TRY IT.
Repeat exactly the lines of the entries below from the one with "Image resolution: width=359" through the one with "Click the node's output connection port", both ends included, and nothing else.

########

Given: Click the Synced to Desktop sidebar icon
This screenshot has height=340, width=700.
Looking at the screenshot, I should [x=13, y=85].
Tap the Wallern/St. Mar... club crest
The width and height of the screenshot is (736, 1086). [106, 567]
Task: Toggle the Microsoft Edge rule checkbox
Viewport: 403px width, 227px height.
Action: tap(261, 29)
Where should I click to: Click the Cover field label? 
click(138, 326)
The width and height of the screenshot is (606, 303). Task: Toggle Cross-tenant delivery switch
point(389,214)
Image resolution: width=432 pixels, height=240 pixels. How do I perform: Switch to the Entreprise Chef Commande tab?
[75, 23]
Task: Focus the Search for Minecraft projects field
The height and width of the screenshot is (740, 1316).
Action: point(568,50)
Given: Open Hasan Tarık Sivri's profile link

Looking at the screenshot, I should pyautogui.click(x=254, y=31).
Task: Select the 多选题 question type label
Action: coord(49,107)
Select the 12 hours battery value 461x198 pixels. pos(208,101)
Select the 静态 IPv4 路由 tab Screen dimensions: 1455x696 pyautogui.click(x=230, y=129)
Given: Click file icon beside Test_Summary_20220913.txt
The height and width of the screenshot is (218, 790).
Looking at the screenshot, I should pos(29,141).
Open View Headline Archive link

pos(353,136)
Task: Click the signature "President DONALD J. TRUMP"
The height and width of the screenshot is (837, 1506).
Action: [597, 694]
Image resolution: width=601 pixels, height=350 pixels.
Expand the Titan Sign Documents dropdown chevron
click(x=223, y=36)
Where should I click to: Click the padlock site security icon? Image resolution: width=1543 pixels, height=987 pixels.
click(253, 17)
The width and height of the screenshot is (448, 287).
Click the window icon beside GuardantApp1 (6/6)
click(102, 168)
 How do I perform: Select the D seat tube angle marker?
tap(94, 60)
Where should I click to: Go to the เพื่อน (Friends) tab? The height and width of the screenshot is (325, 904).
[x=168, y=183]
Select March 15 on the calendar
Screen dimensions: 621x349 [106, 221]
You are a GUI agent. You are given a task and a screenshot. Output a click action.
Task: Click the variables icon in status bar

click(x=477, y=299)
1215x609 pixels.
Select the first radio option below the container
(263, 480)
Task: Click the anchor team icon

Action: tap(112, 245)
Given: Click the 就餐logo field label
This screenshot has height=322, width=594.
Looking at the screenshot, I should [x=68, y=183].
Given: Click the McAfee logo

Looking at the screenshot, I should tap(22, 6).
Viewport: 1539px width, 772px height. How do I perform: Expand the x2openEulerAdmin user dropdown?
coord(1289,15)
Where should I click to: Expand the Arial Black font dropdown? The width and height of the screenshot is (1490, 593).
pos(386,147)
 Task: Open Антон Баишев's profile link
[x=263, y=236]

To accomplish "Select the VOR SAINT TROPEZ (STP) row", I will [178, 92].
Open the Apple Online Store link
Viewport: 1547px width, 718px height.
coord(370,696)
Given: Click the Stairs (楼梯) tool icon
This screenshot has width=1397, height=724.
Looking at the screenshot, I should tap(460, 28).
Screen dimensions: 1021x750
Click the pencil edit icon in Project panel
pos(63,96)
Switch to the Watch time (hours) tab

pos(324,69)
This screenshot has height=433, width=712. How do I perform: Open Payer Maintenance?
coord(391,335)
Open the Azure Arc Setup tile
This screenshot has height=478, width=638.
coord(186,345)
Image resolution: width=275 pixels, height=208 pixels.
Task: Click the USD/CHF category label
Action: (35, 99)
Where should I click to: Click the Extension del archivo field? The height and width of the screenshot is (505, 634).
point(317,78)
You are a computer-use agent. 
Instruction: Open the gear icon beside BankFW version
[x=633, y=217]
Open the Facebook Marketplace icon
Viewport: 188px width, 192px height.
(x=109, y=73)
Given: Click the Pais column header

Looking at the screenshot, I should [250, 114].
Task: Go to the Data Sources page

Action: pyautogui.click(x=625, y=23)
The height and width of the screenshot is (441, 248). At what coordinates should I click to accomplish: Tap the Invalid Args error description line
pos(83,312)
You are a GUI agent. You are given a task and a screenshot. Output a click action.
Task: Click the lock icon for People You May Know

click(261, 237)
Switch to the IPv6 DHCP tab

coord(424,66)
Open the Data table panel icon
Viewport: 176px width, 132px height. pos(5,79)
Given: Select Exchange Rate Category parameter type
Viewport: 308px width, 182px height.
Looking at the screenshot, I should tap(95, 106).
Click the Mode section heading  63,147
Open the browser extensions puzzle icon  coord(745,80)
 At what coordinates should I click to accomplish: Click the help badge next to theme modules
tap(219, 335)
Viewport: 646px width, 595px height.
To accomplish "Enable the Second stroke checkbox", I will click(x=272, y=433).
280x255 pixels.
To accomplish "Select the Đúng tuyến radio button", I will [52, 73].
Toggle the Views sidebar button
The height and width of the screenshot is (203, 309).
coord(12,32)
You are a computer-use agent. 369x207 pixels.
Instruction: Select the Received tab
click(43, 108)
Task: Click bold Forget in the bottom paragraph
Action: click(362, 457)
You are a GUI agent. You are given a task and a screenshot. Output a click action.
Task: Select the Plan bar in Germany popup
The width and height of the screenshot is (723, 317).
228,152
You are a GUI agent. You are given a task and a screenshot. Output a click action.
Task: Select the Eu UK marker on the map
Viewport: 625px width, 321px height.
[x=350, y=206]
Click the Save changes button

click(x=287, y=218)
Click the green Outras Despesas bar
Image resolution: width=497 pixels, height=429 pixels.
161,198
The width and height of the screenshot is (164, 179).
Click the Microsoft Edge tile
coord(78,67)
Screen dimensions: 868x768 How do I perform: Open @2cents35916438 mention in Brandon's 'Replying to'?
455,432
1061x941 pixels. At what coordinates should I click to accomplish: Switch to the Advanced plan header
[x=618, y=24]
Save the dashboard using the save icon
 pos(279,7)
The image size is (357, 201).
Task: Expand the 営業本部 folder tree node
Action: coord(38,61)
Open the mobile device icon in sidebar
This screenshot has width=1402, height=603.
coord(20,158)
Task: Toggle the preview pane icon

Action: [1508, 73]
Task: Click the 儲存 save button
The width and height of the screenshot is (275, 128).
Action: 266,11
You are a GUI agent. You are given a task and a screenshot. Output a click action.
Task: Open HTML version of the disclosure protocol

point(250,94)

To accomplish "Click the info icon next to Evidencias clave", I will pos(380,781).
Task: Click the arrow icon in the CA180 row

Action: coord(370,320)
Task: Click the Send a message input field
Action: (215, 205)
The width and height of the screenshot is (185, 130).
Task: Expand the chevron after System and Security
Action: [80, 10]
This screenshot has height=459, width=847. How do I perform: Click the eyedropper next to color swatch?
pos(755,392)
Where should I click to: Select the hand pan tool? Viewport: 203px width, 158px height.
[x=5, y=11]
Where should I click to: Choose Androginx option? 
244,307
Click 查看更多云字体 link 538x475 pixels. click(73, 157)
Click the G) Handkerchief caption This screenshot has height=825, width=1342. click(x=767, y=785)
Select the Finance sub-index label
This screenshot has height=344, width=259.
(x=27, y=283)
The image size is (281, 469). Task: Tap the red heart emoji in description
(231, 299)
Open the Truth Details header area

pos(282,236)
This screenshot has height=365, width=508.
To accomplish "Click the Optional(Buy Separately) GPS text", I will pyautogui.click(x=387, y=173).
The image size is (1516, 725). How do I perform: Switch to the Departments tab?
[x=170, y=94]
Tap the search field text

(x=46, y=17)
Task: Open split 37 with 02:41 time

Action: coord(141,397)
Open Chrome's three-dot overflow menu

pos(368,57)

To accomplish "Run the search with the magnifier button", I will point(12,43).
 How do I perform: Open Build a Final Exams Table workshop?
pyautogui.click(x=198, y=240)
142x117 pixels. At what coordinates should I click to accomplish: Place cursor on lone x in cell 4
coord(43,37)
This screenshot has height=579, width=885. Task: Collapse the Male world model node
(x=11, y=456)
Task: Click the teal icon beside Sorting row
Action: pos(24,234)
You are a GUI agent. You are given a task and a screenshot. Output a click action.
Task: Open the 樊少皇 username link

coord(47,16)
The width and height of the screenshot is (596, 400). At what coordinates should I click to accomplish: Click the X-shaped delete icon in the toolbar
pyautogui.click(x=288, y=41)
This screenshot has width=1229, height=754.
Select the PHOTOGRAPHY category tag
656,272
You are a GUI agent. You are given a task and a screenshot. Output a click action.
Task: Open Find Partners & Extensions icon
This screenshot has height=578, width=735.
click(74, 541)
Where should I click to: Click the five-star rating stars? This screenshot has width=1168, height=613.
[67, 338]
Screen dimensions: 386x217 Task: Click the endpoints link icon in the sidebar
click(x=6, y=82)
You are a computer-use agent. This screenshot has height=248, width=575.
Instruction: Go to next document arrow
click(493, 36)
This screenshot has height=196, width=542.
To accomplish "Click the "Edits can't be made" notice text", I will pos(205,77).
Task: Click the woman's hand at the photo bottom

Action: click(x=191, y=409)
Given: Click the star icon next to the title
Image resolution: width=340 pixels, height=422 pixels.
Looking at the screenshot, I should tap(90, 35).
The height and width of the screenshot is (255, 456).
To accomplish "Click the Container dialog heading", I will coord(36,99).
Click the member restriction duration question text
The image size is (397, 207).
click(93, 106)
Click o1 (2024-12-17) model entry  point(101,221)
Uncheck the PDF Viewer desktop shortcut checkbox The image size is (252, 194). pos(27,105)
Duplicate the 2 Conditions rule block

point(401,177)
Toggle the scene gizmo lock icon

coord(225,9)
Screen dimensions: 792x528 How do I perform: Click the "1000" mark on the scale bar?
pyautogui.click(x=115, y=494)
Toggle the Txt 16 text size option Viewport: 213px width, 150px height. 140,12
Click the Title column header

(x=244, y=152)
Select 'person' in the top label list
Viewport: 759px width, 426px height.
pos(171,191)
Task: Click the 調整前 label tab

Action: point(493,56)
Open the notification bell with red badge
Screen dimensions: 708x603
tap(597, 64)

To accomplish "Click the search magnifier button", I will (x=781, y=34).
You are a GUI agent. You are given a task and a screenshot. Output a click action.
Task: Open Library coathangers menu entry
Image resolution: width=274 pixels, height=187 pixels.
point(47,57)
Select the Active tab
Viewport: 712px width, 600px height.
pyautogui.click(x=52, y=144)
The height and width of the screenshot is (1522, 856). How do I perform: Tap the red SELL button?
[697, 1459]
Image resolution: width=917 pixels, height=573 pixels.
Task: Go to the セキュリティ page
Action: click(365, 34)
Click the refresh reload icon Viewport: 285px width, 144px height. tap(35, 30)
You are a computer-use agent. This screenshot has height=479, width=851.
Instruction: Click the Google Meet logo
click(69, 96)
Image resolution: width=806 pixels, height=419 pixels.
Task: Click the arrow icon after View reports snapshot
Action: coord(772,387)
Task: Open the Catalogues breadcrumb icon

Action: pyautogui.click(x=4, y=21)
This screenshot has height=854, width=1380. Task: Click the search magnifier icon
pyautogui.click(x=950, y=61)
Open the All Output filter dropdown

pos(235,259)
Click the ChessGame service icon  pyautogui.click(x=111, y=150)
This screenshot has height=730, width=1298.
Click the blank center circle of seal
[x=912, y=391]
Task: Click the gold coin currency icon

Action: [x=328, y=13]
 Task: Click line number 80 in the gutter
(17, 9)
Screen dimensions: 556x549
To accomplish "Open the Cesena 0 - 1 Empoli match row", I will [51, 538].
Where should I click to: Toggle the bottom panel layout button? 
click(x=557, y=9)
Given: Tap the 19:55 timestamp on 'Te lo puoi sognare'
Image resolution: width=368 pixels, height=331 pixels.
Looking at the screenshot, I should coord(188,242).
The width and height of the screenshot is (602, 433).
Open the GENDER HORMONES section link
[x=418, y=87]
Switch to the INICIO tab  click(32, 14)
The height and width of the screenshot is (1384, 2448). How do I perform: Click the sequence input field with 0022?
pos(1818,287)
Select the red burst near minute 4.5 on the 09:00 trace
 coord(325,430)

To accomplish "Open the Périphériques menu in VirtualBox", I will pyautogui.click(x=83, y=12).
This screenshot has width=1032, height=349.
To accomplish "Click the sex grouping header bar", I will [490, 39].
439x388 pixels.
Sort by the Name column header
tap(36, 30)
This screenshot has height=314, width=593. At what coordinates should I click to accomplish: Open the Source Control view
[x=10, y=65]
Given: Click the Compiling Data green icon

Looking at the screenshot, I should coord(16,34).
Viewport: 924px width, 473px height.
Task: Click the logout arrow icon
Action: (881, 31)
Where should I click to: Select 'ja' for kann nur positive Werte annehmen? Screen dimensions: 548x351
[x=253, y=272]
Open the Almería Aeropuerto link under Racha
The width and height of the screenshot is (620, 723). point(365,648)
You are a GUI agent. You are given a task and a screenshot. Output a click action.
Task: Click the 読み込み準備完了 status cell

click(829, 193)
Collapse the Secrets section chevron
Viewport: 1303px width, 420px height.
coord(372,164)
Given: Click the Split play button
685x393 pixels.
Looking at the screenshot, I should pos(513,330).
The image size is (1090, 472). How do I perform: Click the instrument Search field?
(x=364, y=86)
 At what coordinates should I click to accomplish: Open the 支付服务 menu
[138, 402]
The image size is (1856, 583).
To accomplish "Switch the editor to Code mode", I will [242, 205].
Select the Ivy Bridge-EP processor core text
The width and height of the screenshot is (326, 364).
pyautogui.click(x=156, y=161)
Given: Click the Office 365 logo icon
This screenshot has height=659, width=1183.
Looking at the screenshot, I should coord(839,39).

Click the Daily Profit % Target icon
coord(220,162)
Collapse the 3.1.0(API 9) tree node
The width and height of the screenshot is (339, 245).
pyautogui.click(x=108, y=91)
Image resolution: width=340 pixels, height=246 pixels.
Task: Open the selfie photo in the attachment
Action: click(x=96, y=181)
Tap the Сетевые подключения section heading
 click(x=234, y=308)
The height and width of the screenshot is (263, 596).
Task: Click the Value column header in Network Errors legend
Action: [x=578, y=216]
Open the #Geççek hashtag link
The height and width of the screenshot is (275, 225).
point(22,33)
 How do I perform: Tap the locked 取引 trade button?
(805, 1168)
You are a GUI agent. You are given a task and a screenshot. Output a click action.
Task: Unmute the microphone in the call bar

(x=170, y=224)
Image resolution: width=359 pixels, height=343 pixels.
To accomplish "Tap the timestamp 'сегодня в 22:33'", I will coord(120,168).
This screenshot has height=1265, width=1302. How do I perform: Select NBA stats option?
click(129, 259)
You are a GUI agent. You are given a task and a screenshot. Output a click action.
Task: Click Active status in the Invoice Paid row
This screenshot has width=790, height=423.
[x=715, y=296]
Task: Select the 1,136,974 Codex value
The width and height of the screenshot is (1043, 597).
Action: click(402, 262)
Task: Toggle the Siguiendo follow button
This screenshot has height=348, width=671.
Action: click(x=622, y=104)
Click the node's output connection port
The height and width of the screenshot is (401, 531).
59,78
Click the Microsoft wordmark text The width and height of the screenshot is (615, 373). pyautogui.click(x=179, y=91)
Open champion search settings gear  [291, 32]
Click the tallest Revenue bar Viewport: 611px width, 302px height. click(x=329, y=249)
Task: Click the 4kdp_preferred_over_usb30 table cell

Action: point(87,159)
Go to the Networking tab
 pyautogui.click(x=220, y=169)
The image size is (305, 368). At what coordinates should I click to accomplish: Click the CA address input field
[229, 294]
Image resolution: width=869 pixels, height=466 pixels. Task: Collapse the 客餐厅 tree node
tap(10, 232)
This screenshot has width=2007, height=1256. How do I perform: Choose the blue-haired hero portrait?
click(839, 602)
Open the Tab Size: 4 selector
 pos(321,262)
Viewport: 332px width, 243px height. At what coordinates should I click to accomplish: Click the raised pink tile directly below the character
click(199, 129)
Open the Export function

########

EXERCISE SOLUTION.
Image resolution: width=359 pixels, height=343 pixels.
To accomplish "Tap the timestamp 'сегодня в 22:33'", I will coord(120,168).
This screenshot has height=1265, width=1302. How do I perform: Select NBA stats option?
click(129, 259)
You are a GUI agent. You are given a task and a screenshot. Output a click action.
Task: Click Active status in the Invoice Paid row
This screenshot has width=790, height=423.
[x=715, y=296]
Task: Select the 1,136,974 Codex value
The width and height of the screenshot is (1043, 597).
Action: click(402, 262)
Task: Toggle the Siguiendo follow button
This screenshot has height=348, width=671.
Action: click(x=622, y=104)
Click the node's output connection port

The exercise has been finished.